§ **Trecho escolhido**
------
O senhor de corpo franzino, dependente da cadeira de rodas, era ansiosamente aguardado na noite do terceiro sábado de julho em Ribeirão Cascalheira, a 891 km de Cuiabá, no nordeste do Mato Grosso. Pela primeira vez, a presença de dom Pedro Casaldáliga na Romaria dos Mártires, que ele criou há 30 anos, era uma incógnita.
Aos 88 anos, o bispo emérito de São Félix do Araguaia continua lúcido, mas o agravamento do Parkinson tem afetado cada vez mais sua fala e a coordenação motora. Os deslocamentos e as aparições públicas são cada vez mais raros.
Aliado dos xavantes, as ameaças de morte não impediram que o bispo dom Pedro Casaldáliga
se tornasse uma referência internacional na luta pelos direitos humanos.
Durante toda aquela semana, especulou-se entre os organizadores, auxiliares na Igreja e fiéis se o religioso deveria se submeter à viagem e ao intenso calor para participar do evento, que desde 1986 ocorre em um fim de semana de julho na cidade de 9 mil habitantes, no Vale do Araguaia.
Casaldáliga decidiu ir, embora tenha ficado contrariado com a condição imposta por seus auxiliares: faria os 268 km de São Félix do Araguaia a Ribeirão Cascalheira num pequeno avião, e não pela estrada de terra batida. “Ele ficou bravo porque disse que queria chegar na altura do povo”, contou Antônio Canuto, 75 anos, um dos coordenadores nacionais da Comissão Pastoral da Terra.
------
§ **O que fazer**
De acordo com o texto sobre dom Pedro Casaldáliga, desde que ano acontece a Romaria dos Mártires?
------
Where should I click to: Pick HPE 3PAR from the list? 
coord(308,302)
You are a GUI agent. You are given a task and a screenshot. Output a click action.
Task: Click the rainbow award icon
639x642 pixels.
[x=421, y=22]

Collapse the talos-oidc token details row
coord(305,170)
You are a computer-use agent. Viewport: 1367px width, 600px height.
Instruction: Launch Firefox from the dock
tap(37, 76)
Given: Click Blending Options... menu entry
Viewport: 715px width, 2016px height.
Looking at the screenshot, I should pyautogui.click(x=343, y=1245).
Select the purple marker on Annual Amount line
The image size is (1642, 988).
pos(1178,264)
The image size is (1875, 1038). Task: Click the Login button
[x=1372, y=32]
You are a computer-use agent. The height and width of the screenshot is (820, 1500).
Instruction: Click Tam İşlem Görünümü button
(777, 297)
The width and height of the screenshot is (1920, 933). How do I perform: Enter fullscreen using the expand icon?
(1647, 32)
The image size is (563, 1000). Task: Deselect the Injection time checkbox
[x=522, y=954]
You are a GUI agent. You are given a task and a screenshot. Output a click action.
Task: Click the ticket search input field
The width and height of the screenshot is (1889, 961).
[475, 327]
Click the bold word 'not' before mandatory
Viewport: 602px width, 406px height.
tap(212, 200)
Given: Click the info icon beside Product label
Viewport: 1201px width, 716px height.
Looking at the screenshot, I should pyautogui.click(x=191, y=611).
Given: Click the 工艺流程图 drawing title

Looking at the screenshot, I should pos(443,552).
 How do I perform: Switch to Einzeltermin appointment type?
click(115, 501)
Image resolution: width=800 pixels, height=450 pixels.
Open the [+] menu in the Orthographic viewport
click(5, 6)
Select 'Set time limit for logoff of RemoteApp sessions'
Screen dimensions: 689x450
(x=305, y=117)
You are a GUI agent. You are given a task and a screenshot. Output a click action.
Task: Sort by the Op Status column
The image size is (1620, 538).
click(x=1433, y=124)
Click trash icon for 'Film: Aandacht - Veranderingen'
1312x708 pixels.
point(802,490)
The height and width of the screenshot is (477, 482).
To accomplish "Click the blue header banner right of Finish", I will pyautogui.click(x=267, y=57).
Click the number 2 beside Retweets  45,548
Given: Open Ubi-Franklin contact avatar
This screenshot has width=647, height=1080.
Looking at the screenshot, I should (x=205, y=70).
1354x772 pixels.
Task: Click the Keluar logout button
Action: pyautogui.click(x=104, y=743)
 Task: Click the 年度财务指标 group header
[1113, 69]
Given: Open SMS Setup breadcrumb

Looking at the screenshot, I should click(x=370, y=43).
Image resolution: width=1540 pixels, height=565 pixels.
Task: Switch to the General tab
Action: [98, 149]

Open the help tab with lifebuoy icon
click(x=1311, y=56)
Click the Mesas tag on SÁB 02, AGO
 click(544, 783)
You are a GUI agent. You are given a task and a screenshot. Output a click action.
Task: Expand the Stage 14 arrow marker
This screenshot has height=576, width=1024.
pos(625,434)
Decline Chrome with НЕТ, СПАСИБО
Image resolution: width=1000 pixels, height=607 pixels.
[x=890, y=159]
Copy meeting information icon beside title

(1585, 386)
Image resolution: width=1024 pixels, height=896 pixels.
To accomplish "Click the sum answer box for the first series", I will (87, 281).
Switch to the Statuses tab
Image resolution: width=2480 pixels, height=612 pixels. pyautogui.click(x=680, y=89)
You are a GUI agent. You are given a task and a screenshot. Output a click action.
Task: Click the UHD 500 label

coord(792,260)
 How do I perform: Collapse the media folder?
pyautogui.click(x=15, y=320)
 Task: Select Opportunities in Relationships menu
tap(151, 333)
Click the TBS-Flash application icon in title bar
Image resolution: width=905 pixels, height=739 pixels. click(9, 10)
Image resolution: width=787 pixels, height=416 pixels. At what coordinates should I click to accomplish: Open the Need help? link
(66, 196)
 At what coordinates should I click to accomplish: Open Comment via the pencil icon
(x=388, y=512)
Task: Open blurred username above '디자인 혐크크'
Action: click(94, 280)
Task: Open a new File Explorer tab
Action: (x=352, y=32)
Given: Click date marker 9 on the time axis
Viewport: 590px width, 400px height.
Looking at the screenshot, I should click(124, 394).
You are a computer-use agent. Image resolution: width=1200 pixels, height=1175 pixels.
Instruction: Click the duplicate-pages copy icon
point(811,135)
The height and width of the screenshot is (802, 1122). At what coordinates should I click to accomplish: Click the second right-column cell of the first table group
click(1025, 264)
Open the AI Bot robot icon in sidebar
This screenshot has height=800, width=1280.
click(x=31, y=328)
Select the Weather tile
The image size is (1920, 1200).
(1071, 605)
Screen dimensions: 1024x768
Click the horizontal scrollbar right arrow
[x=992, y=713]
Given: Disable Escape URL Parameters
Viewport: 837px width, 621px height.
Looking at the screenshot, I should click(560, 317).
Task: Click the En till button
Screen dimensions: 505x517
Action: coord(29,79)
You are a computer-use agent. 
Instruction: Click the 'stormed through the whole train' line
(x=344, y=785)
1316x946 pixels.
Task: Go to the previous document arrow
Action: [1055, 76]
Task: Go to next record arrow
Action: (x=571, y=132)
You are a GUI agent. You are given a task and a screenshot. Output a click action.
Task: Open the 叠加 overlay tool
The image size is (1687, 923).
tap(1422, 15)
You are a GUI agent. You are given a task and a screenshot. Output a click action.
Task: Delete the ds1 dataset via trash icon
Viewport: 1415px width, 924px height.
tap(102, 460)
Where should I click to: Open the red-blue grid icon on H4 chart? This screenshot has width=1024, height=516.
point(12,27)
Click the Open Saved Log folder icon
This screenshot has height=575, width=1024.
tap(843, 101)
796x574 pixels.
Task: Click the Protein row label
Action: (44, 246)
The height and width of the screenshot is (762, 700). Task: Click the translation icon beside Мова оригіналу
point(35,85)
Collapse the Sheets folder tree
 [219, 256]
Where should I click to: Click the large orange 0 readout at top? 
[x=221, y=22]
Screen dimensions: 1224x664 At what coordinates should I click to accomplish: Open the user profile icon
------
§ **Resposta**
Desde 1986.